On a rock the size of a football field, pushed, driven upwards out of the earth there lies an abandoned fort. It towers above a tiny village of bricks, cows butchers, men with daggers and women with veils. A village labyrinth of interconnected streets climbing towards the forts entrance gate. A climb, a cough, a spit with a nose that runs to reach the top of a fort with a commanding view of the valley. I can see the invading army approaching, the villages scampering through the labyrinth and up the fort as the men draw their daggers. I am getting carried away. I am on the fort alone but for an American with a camera and phone that refuses to be found. Four men approach dressed in skirts, cheap suit jackets, towels on their heads, daggers hanging from the front of their belts and a golf ball sized mash of half chewed leaf sitting under one protruding cheek, lop siding the face in an unconscious act of defiance against the beauty of symmetry, Salaam’s are exchanged, photos taken, with no common language and no will to overcome they move on.

I climb turrets, I test my vertigo, the ramparts are solid, I check the empty granaries tunneled straight down into the rock, the empty rock and the empty pool. Abandoned by an age that has forsaken tribalism for the barely plausible brotherhood of Islam and more recently for the tenuous notion of nation. In the centre of the fort, at its highest point a staircase spirals upwards through a tower to reveal the magnificent view. At the top we find a school, twenty boys with daggers, four teachers with daggers and one assumed girl under an all encompassing sheath of black cloth. We are invited to eat, a communal feast ensues, bread piled in the middle, two bags of sauce, a Medusa’s web of arms claw through all available spaces, ripping, dipping and consuming. Photos are taken, the American and myself are invited to chew. In a school we climb down the fort, down the rock and into a car of defined make or model.

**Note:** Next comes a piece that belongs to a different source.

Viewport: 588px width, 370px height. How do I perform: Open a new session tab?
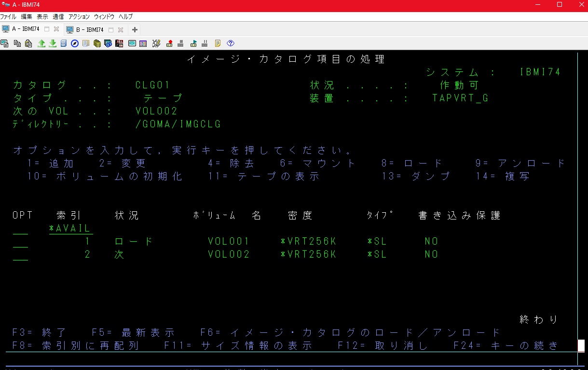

Through the valley we roam until we come across another, fort, village, perched atop a hill that the land has fallen away from. On the side of a sheer hill, in the jaws of an overhanging rock we sit, watch the rainfall and begin our Arabic lessons. They ask, “Are you interested in marrying a Yemeni girl?” What else can I reply but “I don’t know, I have no idea what Yemeni girls look like.” Plastic shopping bags of green leaf, qat or khat, are produced, the local intoxicant of choice. Seventy percent of arable land is dedicated to growing it in a country on the Arabian peninsula that is largely desert. I respect a people who forsake the production of food in favour of a narcotic. It is pure nihilism, an affirmation of all that is human and the little that is animal, our break from the evolutionary process in favour of pleasure over the struggle for survival. Mohammad banned alcohol so the Yemenites took to a new drug with a fervour that no man or God could dare ban without fear of complete and permanent insurrection. The police, the army, immigration, the rich, poor, farmers and city folk, the young the old, men and women are all chewing. If it is Allah that unites the Arabs then it is qat/khat that unites the Yemenites. We sit and chew, the first half an hour the taste is bitter and it invites ejection. Then the taste disappears, more leaf is added unconsciously, the soft leaves picked from branches, cleaned with a wipe of the fingers. A subtle aura comes into effect, everyone is talking and laughing but coherent, not wasted, all on the same topic, convergent not divergent worlds. Vitality increase, life force enhanced but not set into overdrive, not overpowering like speed or ego driving like coke it has a subtle barely conscious effect. So long as the chewing continues sleep will never occur, its like cocoa leaves, it removes the appetite and can only be quenched with beer or ganja. I give this drug my fullest of recommendations. Do not consume any other drug first, it is a starter, a gateway into the day and night. It is addictive but after chewing all through Ethiopia and Yemen I felt no withdrawal. With the afternoon finished the American guy and I got in a nine seat car and returned through the three checkpoint to Sa’na with our permits that we photocopied from someone else to the maze of the capital.